But if the idea of having a child was an adventure, they both had to admit that the conditions it called for were somewhat depressing. For one thing, they had to have more space. The first work she did after leaving Barcroft’s establishment was to move to a flat in the eighties on the west side. In every particular this place lacked the charm of her studio, nor could anything they did to it or put into it make it seem the same. The little kennel-like separations called rooms were diabolically invented for people who had to have children, and so constructed as to make them hate the fact that they had them.

At the earliest hint of the baby’s coming she noticed changes in Miles. He had never been very regular or responsible about office hours. Now it worried him if he was a half minute late in getting started. He talked less, he exaggerated less. He seemed to be unwilling to discuss books, or any of the old subjects that had enthralled him. He spoke much of there being a future “in the firm,” for a chap who “really buckled down and dug up results.” She realized that he was beginning to regard his job as a permanent support.

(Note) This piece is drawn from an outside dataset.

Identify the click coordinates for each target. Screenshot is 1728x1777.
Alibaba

He came home sometimes with bundles of papers filled with figures and sat in the little study at night, writing what he called “plans” and “copy” and making “market analyses.” It was the same sort of jargon that Barcroft talked incessantly—“sales and distribution,” “consumer demand,” and “dealer helps.” It had sounded all right from Barcroft; but from Miles.... She found among his papers rough drafts in his own hand of advertisements extolling the value of hog foods, lice powder, piston rings—and one long story about “How I raised my salary from fifty to two hundred dollars a week in six months.” When she read these she went into her room and cried. They had meant nothing to her so long as he took them lightly; now that he applied his whole mind to them and sat absently dreaming of them, they seemed blasphemous. But she dared not complain; she had no remedy to offer.

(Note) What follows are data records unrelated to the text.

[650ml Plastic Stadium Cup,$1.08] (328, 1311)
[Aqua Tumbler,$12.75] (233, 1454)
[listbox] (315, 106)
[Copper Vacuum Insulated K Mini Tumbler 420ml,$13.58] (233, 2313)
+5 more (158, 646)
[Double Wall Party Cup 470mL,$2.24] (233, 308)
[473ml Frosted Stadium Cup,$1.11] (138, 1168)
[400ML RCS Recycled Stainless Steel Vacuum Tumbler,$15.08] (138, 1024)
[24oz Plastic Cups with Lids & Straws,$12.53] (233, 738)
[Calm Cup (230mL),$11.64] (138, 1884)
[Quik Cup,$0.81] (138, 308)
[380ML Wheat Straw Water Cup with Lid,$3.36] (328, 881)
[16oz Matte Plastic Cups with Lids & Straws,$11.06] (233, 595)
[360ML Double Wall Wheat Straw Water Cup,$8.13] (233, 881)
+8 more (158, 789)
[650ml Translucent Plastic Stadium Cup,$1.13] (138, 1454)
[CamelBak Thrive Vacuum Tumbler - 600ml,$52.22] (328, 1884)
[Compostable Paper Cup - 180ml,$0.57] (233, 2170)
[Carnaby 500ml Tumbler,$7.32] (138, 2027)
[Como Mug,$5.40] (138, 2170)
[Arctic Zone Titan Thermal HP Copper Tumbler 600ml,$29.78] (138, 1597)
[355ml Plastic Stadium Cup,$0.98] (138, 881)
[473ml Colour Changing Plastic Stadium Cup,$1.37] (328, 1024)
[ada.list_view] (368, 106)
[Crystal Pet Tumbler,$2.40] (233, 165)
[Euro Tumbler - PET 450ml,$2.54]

In a little while—after the baby was a few months old—he began to bring home news of certain results from all this energy and absorption. His salary took a sudden jump. He was “meeting clients” continually, doing executive work. Soon, he told her, he would have a small office to himself. She simulated pleasure at these announcements, but she felt none. Every triumph of that sort meant a surrender of himself. She even resented the care he had begun to take in his clothes and his hair-cuts, the change in his style of dress.

The ugliness of the little apartment in a building which held perhaps fifty tiresome families, the dreary parade of bourgeois virtues, and fourth or fifth rate finery, the strident female voices in the street and halls, the newness of everything one touched and looked at, the lack of shadows and mystery and ease, the pervasive, obvious travail for money—all these things were to Moira an education in American life which her youth had escaped. She disliked them, but she regarded them, because they were strange to her, with a detached, half-amused curiosity.

To Miles, however, they were a return to the hated past—from just such a street in Cincinnati he had fled in horror years before. She saw that it really involved him; that daily, as it were, he had to brush its overwhelming effect from his clothes and from his mind. It was she who was putting him through all this.... And it was only an added irony that Miles, junior, turned out such a satisfactory child, normal and vigorous and good-tempered. It did not improve matters any that he deserved this sacrifice, for with every new fascination he exerted, every delightful characteristic he exhibited, the subjection of all their hopes to his demands became more complete....


Three years passed this way, and though the affairs of the Harlindew family went on quite as ever in outward appearance, much had happened underneath to both.

In the first place she had learned that a child was not a temporary encumbrance, one that she could throw off in a year or two for outside work. If certain of its wants diminished with its growth, others increased, and the habit of being an attendant mother became fixed. She had had to abandon her plan of returning to offices. Cheap servant girls and the risk run in trusting them worried her too much as it was. She became as helpless a house-person as the scores of other young mothers in her teeming block.

With the relinquishment of this notion came the gradual realization that they might never be able to take up again that shoulder to shoulder independence which had seemed so fine while it lasted. Miles from now on was the provider—she and her child the dependents. She discovered that he had seen this more clearly than she from the beginning.